French elections could trigger rotation

French elections could trigger rotation

My daughters have French names but can’t speak it and mine has rapidly deteriorated over the years with a lack of practice. That wasn’t the plan but at least on the weekends they have recently started to do a Duolingo French course, motivated by the gaming type format. I can see the improvement in some basic reading and writing, but the pronunciation of spoken words still leaves much to be desired! Maybe another thing to work on during Bernie’s weekends.

I didn’t plan on writing another weekend note on elections so soon, but I have begun to see a scenario where French elections have wider repercussions for a factor rotation in equity markets, and it is one of those topics where given the complexity and noise, it feels worthwhile to pull some of the discussion together.

The Facts

President Macron announced a snap election for the French National Assembly on 9 June. There are 577 seats in the National Assembly – for an absolute majority a party needs 289 seats. The Macron alliance has only 250 seats at present and has had to build support from other parties every time to pass a law, part of why Macron talks about France needing a clear majority if it is to act in harmony.
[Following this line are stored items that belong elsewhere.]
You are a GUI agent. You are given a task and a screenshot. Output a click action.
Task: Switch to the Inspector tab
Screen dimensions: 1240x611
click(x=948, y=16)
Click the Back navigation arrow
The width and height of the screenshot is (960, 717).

On 30th June we have the first round, which eliminates all candidates who fail to make 12.5% of the vote. Anyone who scores 50% of the vote, with a turnout of at least 25% of the constituency, wins automatically but this rarely happens (only five constituencies were won in this way in the 2022 general election). The second round on 7th July then sees the candidates left standing fight it out, though if only one candidate won more than 12.5%, or if nobody did, the run-off is between the top two candidates.

The main political parties or alliances to consider are:

  • Ensemble; centrist coalition of Macron’s Renaissance party and others
  • Rassemblement National (RN); far right party with Jordan Bardella as president and Marine Le Pen in charge of the parliamentary group
  • Noveau Front Populaire (NFP)?; left wing alliance of La France Insoumise, French Communist Party, Ecologists, Socialist Party and other left candidates
  • Union de la droite et du centre (Union of the Right and Centre)?; alliance of parties including Les Républicains (LR)
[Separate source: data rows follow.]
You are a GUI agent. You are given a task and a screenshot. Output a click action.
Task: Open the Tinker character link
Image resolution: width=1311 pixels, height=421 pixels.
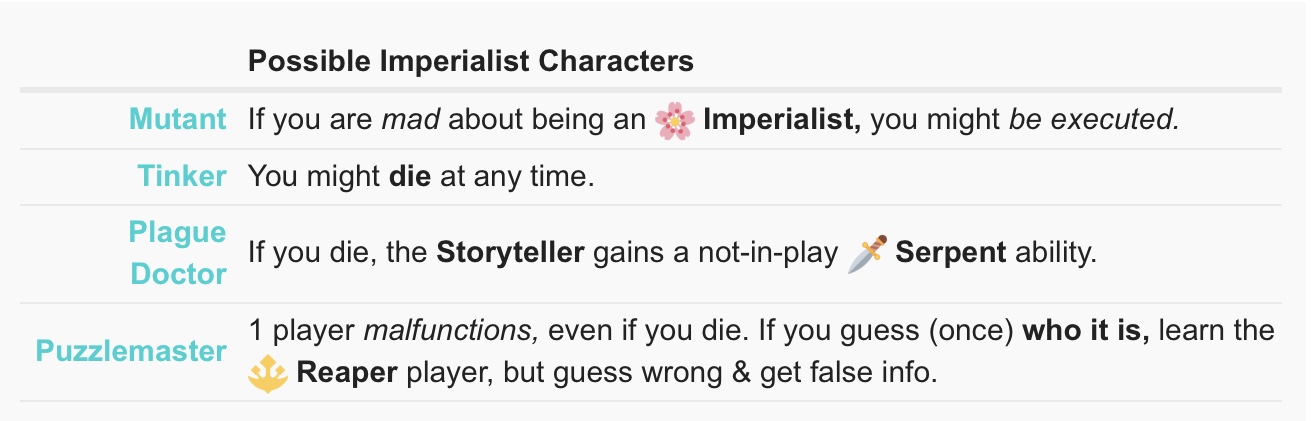coord(182,177)
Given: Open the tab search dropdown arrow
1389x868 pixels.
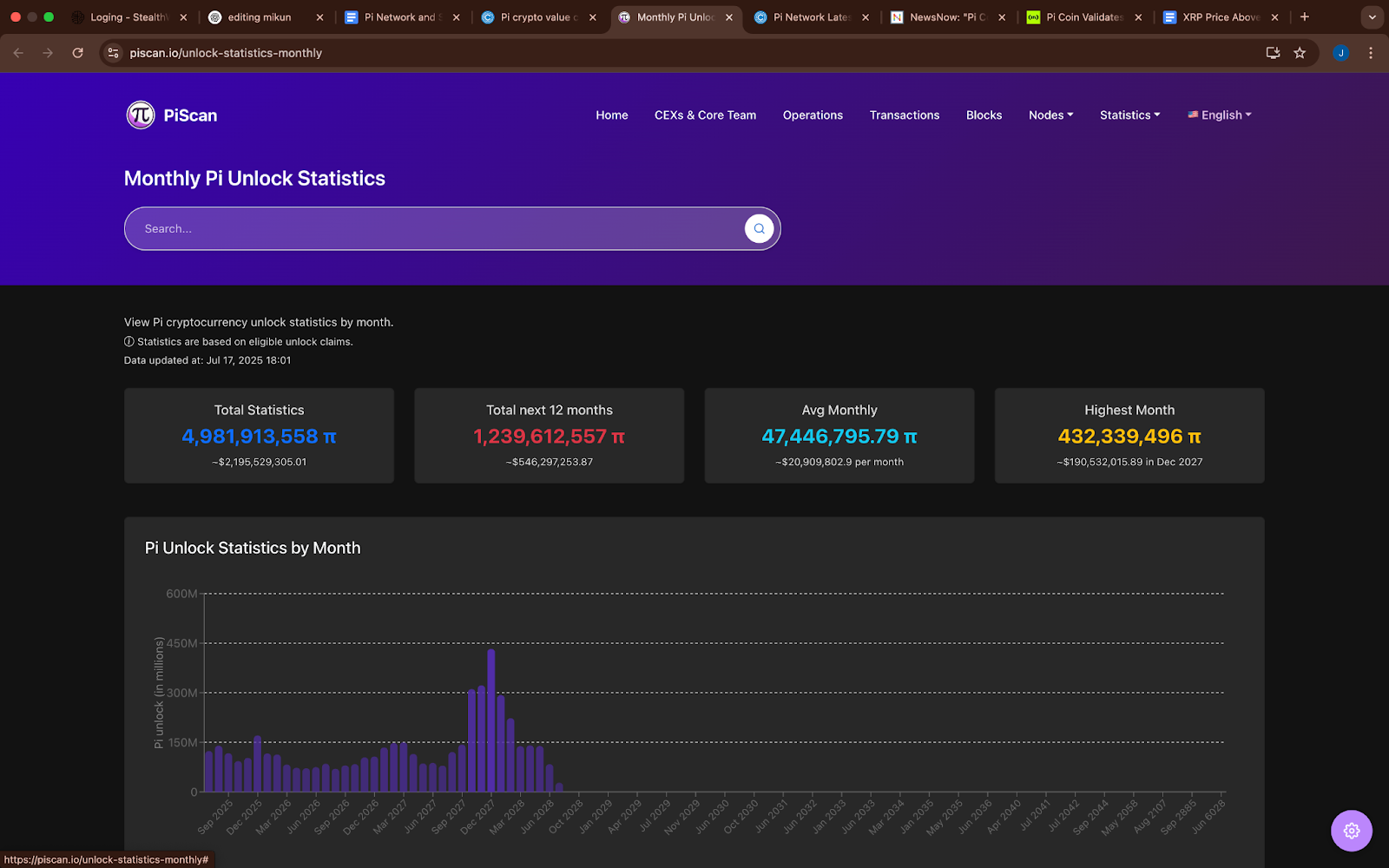Looking at the screenshot, I should [1373, 16].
Polls and range of outcomes

Current polls have the RN winning most of the seats but failing short of a majority, with the NFP in second place, suggesting the most likely scenarios are either a minority government led by the RN or a hung parliament. The two round voting system adds complexity because as some commentators suggest, in the first round you vote with your heart (who you want in), and in the second round you vote with your head (vote against who you don’t want in). ?The most negative outcome for markets would be either the far right or left gaining majority, but given more of France is running scared of the implications of an extreme outcome, we are likely to see a surge in turnout compared to the 51% seen in the 9th June European Parliament vote, which is likely to come out and vote against the more extreme parties.

Whoever wins, Macron has said he will not resign as President, meaning potentially almost three years of “cohabitation” when the President of one party heads the state, so foreign and defence policy, while another party runs domestic policy via the Prime Minister and Cabinet. Macron decides who will lead the next government, per the constitution, but he does have to reflect the make-up of the new Assembly.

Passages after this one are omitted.